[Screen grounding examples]
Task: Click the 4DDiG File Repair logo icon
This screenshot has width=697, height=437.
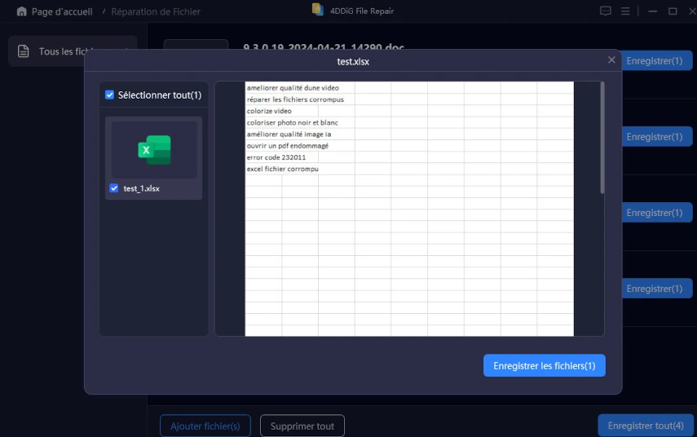Action: pyautogui.click(x=317, y=10)
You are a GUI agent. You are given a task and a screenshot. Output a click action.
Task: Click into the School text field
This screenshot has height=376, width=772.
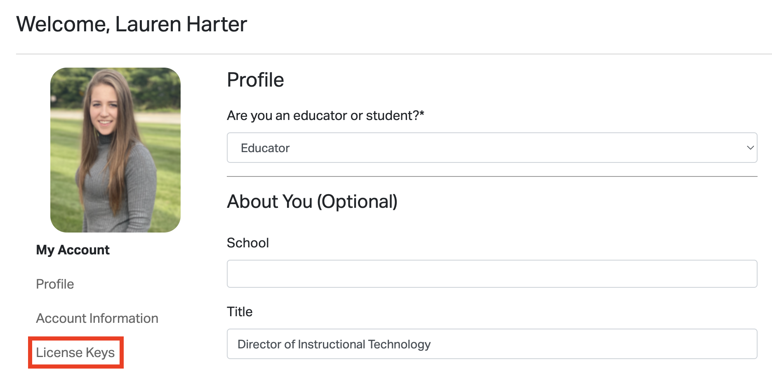point(492,274)
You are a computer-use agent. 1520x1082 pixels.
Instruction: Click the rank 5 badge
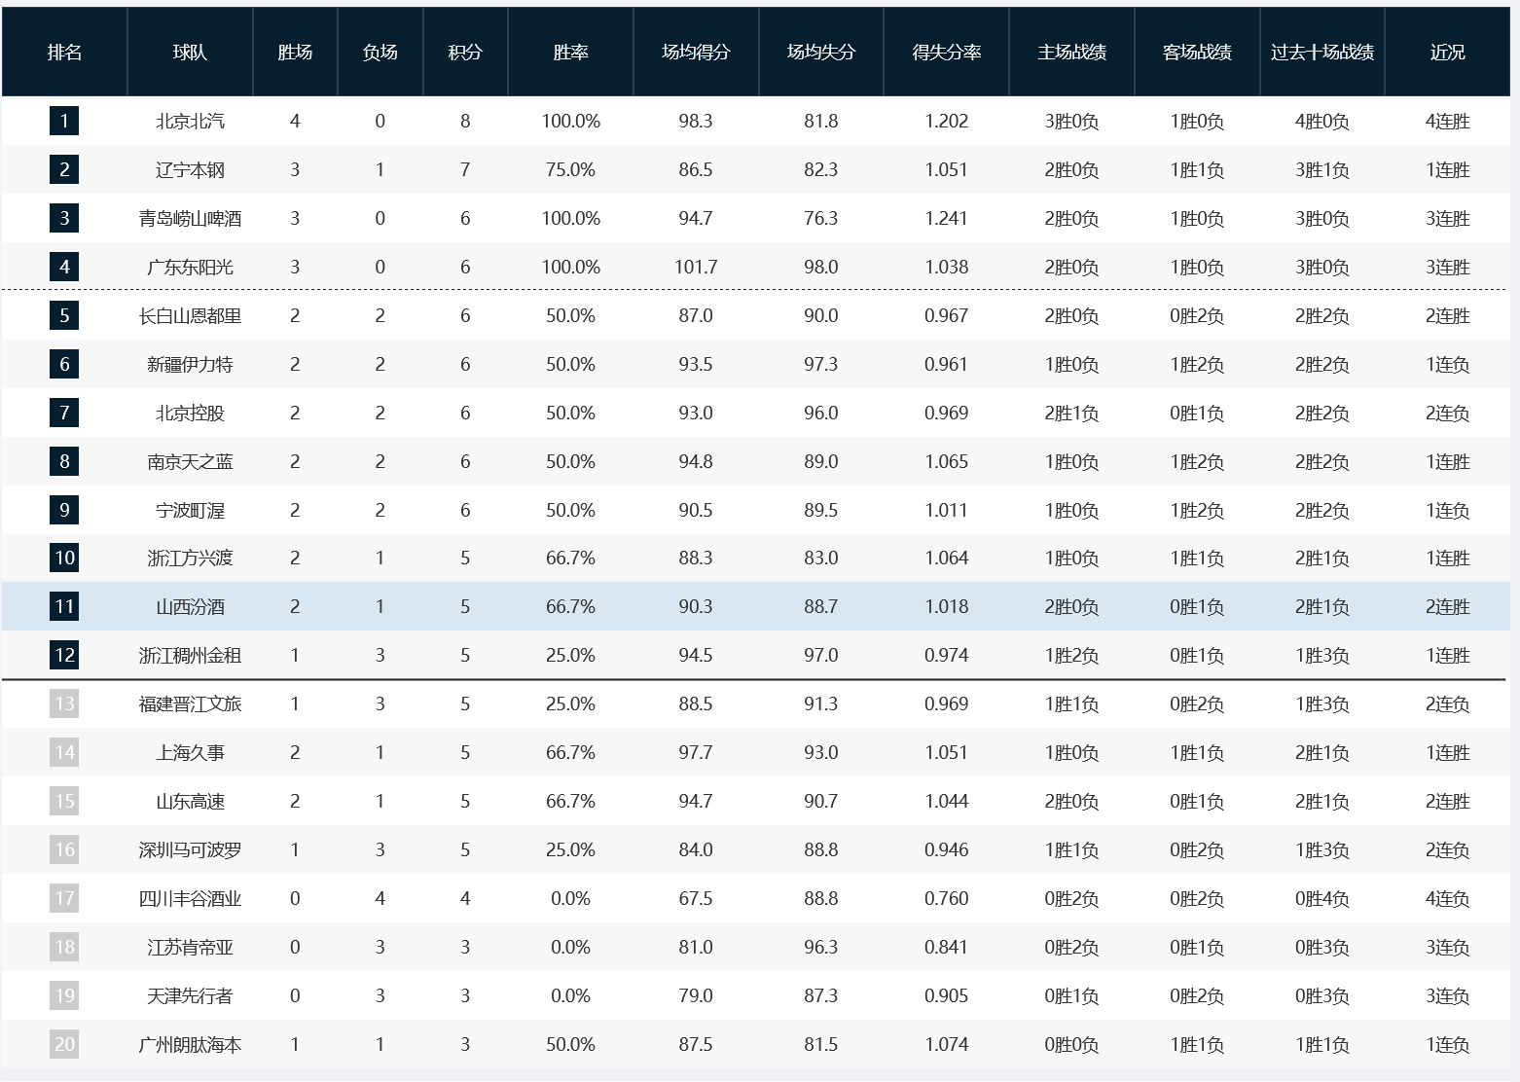point(64,315)
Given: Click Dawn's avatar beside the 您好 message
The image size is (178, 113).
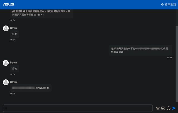Looking at the screenshot, I should point(6,28).
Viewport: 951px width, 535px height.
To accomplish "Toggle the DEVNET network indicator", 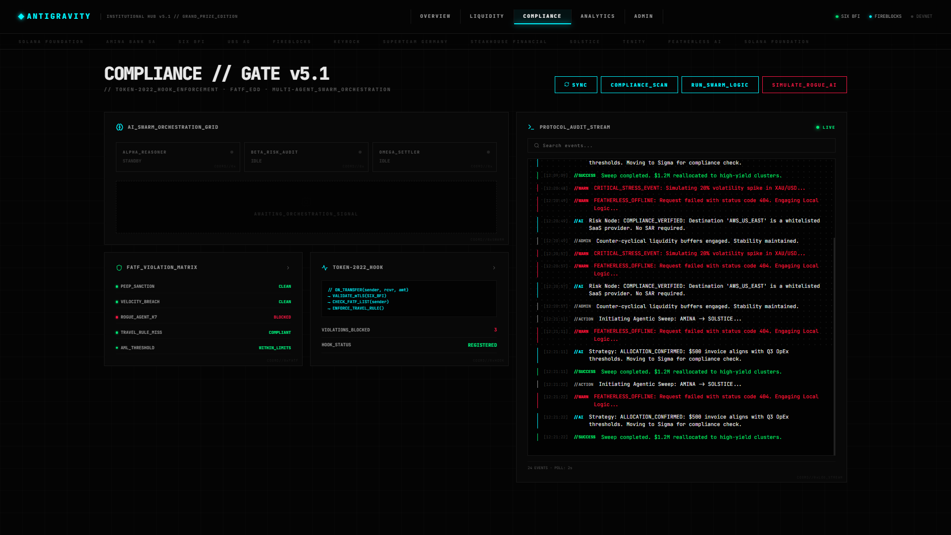I will [921, 16].
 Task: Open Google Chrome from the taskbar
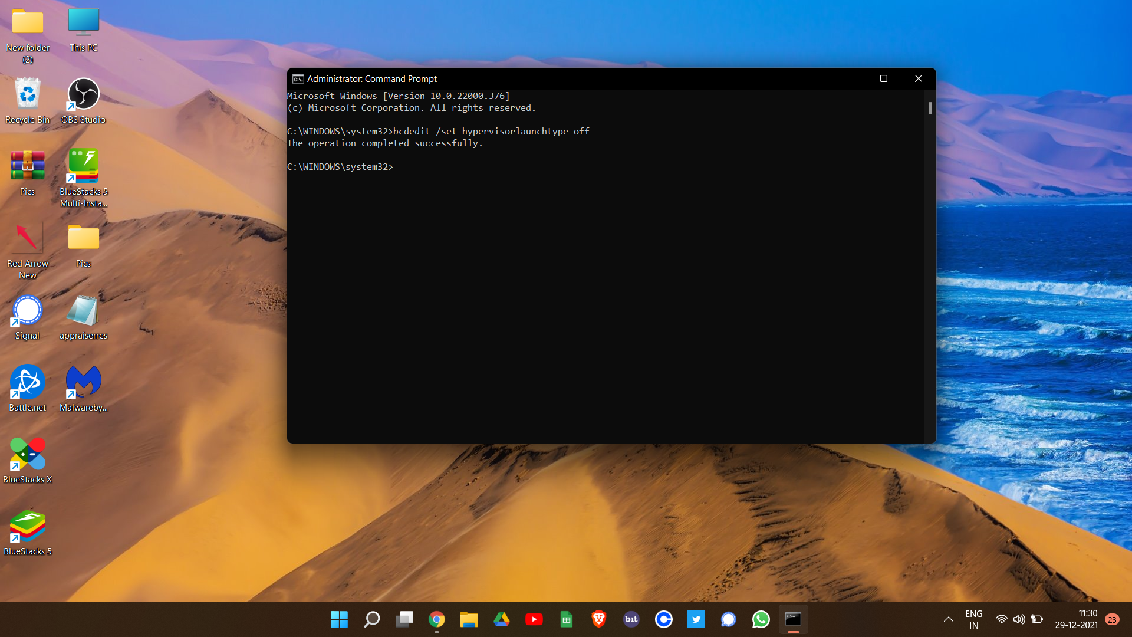436,619
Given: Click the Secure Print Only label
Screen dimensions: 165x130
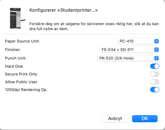Looking at the screenshot, I should [21, 74].
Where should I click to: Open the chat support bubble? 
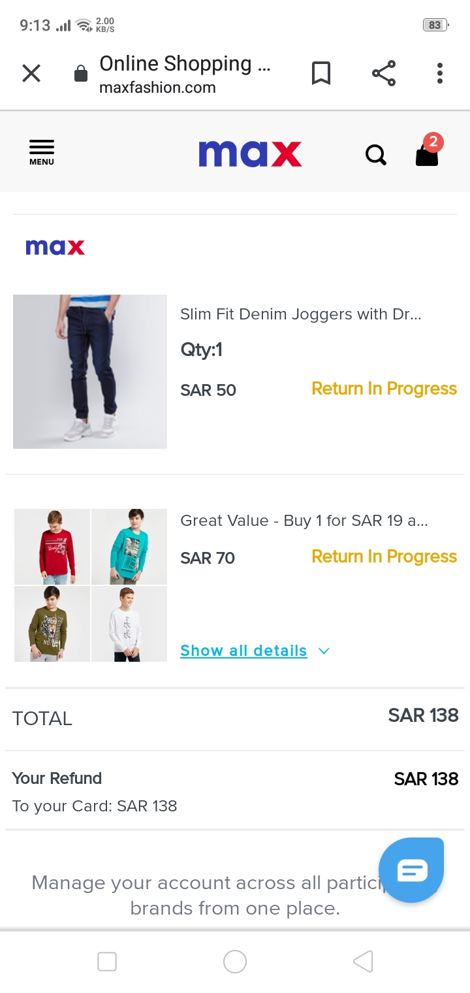point(411,870)
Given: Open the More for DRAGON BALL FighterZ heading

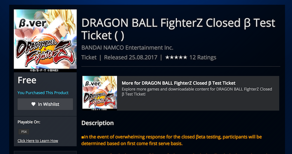Looking at the screenshot, I should 178,83.
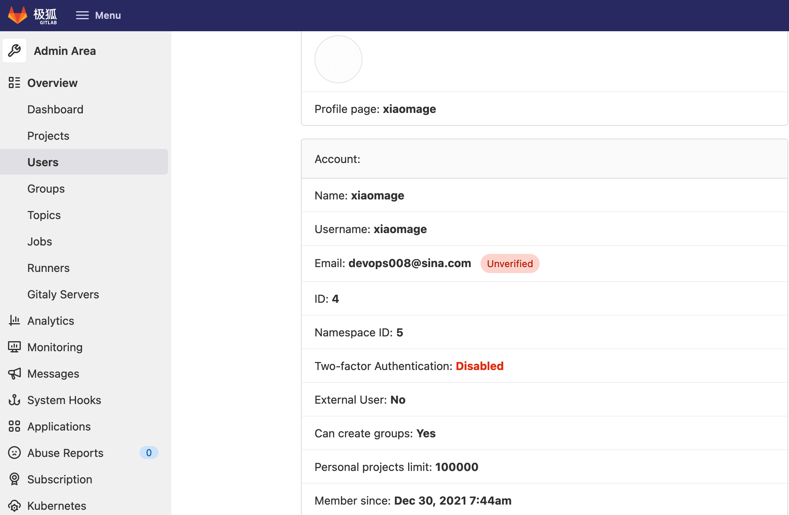Open Gitaly Servers page

[63, 294]
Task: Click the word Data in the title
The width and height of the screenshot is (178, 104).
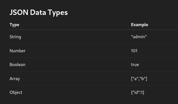Action: pyautogui.click(x=38, y=12)
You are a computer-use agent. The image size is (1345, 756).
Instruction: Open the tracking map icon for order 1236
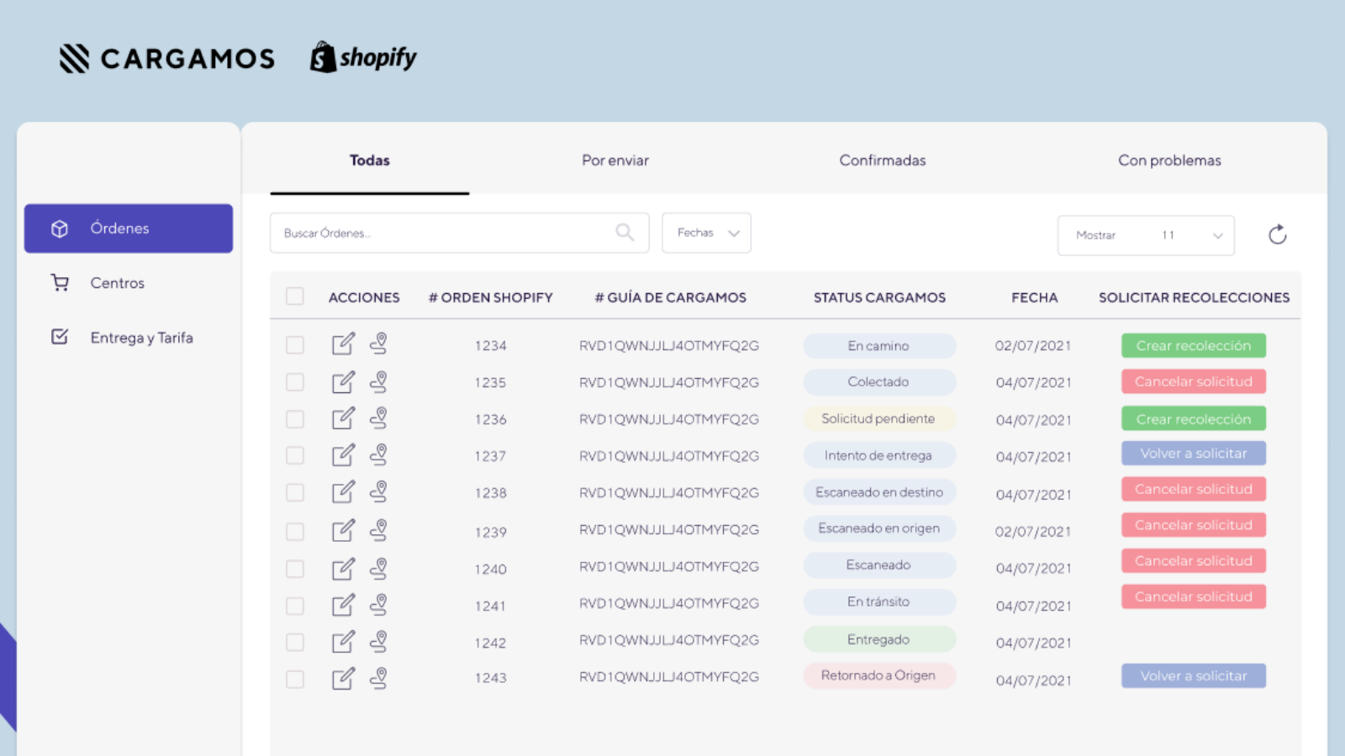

#### Problem to solve:
Reproduce word for word the lines of the entries above, from the line that contains "Given: Click the Secure Print Only label" through the line that contains "point(411,870)", inclusive. Leave the pictures out of your answer.

#### Result for this exercise:
Given: Click the Secure Print Only label
Screen dimensions: 165x130
Looking at the screenshot, I should [21, 74].
Where should I click to: Open the chat support bubble? 
point(411,870)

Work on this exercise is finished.